Title: Bayesian negative binomial mixture regression models for the analysis of sequence count and methylation data
Authors: Alberto Cassese - Maastricht University (Netherlands) [presenting]
Qiwei Li - The University of Texas Southwestern Medical Center (United States)
Michele Guindani - University of California, Irvine (United States)
Marina Vannucci - Rice University (United States)

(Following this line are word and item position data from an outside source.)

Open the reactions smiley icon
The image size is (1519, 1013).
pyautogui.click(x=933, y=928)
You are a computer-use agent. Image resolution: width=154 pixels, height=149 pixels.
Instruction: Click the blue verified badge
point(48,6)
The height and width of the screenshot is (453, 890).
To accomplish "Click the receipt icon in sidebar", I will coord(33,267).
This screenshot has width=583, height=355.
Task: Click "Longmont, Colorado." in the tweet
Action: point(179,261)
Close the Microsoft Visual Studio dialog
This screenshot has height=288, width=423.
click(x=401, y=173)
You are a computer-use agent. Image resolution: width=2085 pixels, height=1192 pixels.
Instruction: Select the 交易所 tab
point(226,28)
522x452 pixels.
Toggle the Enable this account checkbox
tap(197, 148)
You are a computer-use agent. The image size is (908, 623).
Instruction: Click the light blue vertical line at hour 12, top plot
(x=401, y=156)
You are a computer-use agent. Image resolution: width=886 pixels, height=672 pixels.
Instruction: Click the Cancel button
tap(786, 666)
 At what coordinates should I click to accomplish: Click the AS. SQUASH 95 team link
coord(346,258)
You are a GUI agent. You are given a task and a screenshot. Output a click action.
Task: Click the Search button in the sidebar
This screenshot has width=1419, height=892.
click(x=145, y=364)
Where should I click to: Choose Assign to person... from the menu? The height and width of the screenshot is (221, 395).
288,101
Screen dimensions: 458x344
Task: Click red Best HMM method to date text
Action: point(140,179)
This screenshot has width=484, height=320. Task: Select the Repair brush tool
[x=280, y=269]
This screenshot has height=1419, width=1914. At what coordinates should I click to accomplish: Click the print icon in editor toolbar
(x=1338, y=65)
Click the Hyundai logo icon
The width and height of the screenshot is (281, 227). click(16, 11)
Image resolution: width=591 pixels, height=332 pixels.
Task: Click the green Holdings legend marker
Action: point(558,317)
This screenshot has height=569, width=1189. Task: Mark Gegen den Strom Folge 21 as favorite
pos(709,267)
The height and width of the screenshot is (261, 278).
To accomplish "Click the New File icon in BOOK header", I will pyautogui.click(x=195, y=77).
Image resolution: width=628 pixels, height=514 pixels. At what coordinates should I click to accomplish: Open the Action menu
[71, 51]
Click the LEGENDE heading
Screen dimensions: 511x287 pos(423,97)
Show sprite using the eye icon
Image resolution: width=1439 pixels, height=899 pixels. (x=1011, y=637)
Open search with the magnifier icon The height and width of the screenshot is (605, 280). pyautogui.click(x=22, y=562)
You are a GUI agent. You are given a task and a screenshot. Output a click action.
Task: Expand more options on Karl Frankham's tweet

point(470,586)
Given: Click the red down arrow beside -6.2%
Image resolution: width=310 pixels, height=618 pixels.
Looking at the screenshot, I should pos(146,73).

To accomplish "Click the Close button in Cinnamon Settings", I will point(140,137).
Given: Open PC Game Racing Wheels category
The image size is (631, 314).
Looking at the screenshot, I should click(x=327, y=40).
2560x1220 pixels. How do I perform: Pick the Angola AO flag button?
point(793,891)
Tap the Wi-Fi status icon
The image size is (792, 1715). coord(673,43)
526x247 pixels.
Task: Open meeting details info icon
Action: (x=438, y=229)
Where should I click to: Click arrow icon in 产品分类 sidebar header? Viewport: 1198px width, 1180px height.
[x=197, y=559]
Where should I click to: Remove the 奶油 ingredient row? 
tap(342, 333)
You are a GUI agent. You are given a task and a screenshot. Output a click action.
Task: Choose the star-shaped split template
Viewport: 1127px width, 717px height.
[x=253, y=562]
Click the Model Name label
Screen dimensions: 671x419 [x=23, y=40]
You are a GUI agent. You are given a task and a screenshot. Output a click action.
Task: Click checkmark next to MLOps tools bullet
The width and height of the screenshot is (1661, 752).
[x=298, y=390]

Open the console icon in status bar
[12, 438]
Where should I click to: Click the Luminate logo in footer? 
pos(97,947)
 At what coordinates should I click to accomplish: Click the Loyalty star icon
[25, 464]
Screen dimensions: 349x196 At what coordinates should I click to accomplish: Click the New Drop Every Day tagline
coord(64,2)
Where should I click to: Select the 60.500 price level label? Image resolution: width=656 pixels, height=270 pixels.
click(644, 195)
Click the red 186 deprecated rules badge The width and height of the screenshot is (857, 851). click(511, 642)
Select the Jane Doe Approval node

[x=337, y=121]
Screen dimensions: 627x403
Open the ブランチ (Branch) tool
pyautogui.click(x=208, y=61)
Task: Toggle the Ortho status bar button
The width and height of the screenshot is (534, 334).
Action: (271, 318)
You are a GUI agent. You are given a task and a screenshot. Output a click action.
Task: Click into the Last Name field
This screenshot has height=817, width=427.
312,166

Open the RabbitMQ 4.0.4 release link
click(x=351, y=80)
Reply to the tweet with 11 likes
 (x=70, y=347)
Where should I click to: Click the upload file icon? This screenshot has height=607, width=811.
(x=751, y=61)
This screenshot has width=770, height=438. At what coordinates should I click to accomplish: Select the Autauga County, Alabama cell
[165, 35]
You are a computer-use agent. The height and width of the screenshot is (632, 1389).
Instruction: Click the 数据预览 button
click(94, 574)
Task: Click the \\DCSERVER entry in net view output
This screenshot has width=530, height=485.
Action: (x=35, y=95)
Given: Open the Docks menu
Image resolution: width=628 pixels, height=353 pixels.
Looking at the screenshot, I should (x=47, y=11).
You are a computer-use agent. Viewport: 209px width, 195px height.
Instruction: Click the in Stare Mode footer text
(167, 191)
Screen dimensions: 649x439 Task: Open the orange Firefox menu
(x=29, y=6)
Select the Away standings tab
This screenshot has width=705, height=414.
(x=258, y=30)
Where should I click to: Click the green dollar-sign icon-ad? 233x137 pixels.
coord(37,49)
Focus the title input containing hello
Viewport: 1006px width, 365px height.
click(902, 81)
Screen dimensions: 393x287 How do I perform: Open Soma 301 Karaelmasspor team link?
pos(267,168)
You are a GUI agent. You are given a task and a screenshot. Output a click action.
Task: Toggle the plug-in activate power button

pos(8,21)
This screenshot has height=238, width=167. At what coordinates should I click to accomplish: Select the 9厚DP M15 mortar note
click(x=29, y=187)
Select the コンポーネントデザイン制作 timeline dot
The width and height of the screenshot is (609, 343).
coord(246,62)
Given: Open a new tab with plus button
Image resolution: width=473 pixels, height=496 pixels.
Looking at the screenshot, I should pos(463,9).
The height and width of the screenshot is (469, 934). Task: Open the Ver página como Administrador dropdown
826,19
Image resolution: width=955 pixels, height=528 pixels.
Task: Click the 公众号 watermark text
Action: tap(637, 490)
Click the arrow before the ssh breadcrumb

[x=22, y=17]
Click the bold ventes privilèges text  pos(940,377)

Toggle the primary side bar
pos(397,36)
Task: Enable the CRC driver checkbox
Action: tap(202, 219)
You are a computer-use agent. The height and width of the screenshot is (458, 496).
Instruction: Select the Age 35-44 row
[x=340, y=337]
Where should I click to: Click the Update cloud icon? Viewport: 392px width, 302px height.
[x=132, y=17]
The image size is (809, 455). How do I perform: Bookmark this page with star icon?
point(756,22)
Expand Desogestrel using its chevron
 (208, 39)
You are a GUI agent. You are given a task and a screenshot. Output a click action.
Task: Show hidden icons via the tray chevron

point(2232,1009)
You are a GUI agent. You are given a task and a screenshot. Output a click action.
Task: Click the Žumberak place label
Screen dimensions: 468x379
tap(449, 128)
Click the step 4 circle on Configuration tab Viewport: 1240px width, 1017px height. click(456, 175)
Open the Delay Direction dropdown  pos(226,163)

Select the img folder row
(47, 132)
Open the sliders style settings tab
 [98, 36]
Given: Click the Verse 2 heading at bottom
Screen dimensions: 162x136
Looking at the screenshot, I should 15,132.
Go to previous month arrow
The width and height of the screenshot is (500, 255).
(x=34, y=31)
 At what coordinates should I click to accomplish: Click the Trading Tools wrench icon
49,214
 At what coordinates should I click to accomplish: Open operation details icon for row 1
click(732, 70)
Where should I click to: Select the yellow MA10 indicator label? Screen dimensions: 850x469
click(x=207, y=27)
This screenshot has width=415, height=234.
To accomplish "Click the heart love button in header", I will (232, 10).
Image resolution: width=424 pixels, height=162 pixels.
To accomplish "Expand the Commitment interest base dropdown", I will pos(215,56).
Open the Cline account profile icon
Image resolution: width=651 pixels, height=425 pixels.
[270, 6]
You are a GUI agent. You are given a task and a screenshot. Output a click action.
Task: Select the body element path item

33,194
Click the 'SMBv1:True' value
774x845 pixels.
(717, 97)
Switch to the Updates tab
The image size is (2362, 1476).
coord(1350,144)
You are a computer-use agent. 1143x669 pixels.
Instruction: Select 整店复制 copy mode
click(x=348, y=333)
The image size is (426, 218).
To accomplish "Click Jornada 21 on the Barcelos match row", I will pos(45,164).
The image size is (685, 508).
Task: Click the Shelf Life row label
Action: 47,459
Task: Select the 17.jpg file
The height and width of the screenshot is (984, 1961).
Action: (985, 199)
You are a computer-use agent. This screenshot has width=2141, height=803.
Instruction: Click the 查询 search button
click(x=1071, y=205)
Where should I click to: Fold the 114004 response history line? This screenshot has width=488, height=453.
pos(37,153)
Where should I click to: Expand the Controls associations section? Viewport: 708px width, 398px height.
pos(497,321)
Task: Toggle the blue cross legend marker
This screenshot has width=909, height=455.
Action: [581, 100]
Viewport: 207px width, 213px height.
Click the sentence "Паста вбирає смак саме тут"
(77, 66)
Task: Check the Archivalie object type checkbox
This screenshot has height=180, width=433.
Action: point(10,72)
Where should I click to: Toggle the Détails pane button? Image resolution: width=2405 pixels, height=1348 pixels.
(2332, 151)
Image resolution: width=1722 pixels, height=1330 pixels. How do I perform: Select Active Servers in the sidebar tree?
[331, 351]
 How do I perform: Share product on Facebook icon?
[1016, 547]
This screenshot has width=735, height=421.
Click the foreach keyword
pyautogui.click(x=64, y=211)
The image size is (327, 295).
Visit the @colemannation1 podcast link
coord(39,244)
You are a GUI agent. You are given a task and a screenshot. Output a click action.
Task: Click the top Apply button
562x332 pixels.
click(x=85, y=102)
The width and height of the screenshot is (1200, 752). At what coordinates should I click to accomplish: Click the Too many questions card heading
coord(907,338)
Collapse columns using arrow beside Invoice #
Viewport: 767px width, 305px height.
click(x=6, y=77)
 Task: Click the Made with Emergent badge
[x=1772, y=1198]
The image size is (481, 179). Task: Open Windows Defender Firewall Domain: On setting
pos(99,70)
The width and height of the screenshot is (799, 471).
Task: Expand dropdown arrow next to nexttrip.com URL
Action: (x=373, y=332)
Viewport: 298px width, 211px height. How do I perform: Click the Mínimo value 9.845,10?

Abstract: A Bayesian hierarchical mixture regression model is developed for studying the association between a multivariate response, measured as counts on a set of features, and a set of covariates. We have available RNASeq and DNA methylation data on breast cancer patients at different stages of the disease. We account for heterogeneity and overdispersion of count data by considering a mixture of negative binomial distributions and incorporate the covariates into the model via a linear modeling construction on the mean components. Our modeling construction employs selection techniques allowing the identification of a small subset of features that best discriminate the samples, simultaneously selecting a set of covariates associated to each feature. Additionally, it incorporates known dependencies into the feature selection process via Markov random field priors. On simulated data, we show how incorporating existing information via the prior model can improve the accuracy of feature selection. In the case study, we incorporate knowledge on relationships among genes via a gene network, extracted from the KEGG database. Our data analysis identifies genes that are discriminatory of cancer stages and simultaneously selects significant associations between those genes and DNA methylation sites. A biological interpretation of our findings reveals several biomarkers that can help to understand the effect of DNA methylation on gene expression transcription across cancer stages.